4.1.05

Inverno


Foto: pva 0412 - oliveiras, pinheiro, metrosídero e (despidas) nogueira-preta e robínia
Jardins do Palácio de Cristal, Porto

«O Outono já lá vai. E enquanto os seus ventos foram desprendendo as folhas das árvores, parece que a nossa alma ficou despenteada. Chegamos ao Inverno a tiritar. Moídos por dentro pelo escuro dos dias. Apetece dormir. Parece acolher-nos o mesmo torpor e obscuridade das cavernas primitivas.(...) No entanto, eu gosto do Inverno. Deste tempo caprichoso e húmido. Das casas com os seus mistérios e penumbras. O fiolho resguardado. Os retratos familiares atentos e observadores. Gosto das adegas, com as arcas e as pipas cheias. As alfaias agrícolas a repousarem. Das teias de aranha nos caibros que sustêm os velhos soalhos. Das tranças das cebolas e dos presuntos pendurados na parede. Gosto de ver a luz baça a descer das clarabóias. Gosto de ver a água a transbordar dos leitos. Do verde a explodir pelos lameiros. Dos néons abertos na brusquidão da noite das cidades. Gosto do cheiro a café à porta das pastelarias. E dos cafés das vilas da província barulhentos nos domingos à tarde. E de chegar cedo a casa e acender a lareira, deixar-me ir no encantamento do lume.(...) Gosto de calçar botas e caminhar por caminhos enlameados. Ver apanhar a azeitona e observar o esqueleto dos freixos e dos carvalhos dissolvidos nas neblinas espessas. E partir com uma pedra o gelo dos tanques. E ver os limos verdíssimos puxados pela força da água corrente. E gosto de entrar no novo ano.(...)

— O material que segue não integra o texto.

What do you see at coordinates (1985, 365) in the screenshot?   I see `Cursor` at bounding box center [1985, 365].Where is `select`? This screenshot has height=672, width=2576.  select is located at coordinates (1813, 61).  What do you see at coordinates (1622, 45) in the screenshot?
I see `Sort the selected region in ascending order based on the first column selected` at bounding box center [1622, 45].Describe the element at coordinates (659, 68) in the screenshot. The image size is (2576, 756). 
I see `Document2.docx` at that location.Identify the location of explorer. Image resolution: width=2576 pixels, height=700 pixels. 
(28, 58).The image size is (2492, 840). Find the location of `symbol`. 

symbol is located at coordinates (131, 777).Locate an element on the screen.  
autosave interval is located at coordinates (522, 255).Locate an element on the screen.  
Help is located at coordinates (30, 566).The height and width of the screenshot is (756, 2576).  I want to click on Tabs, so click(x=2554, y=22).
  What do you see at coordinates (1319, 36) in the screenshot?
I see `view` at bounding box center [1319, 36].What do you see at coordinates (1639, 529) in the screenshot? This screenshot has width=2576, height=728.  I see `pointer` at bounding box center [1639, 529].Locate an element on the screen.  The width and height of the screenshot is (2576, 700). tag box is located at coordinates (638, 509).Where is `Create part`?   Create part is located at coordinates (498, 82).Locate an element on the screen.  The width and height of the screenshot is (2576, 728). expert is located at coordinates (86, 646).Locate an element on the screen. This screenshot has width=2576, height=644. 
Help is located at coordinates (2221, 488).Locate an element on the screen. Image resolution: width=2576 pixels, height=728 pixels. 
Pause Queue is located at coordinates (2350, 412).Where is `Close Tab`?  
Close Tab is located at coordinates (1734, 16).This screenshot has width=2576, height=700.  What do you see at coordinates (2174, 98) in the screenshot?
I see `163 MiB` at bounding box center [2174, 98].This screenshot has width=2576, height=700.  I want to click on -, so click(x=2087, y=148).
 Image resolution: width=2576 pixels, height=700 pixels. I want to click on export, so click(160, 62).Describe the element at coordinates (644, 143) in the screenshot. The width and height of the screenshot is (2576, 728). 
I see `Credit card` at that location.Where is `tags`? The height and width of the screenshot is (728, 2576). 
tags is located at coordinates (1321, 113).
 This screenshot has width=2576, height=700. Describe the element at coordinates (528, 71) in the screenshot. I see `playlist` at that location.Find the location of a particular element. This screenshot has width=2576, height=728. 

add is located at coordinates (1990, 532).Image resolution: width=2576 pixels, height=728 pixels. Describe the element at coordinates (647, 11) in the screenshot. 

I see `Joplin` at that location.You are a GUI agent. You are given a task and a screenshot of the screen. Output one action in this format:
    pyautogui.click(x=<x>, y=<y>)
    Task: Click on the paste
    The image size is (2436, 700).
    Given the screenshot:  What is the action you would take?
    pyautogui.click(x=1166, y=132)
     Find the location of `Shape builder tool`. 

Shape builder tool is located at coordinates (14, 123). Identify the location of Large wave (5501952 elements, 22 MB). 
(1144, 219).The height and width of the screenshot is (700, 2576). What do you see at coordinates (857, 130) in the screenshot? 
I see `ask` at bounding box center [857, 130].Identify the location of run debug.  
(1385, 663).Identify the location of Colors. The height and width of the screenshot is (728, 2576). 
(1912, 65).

Devagarinho, o Inverno sucumbe à mornice dos primeiros sóis a sério. À floração das amendoeiras e dos pessegueiros. Depois às estevas, mimosas e rosmaninhos. Depois à rebentação das árvores. E quando finalmente o Inverno despe o seu vetusto e pesadíssimo sobretudo e tira o chapéu, percebemos que os seus bolsos estavam cheios de dádivas misteriosas. Como um avô muito antigo que tivesse guardado para nós, escondido no fundo de uma gaveta, uma prenda preciosa.»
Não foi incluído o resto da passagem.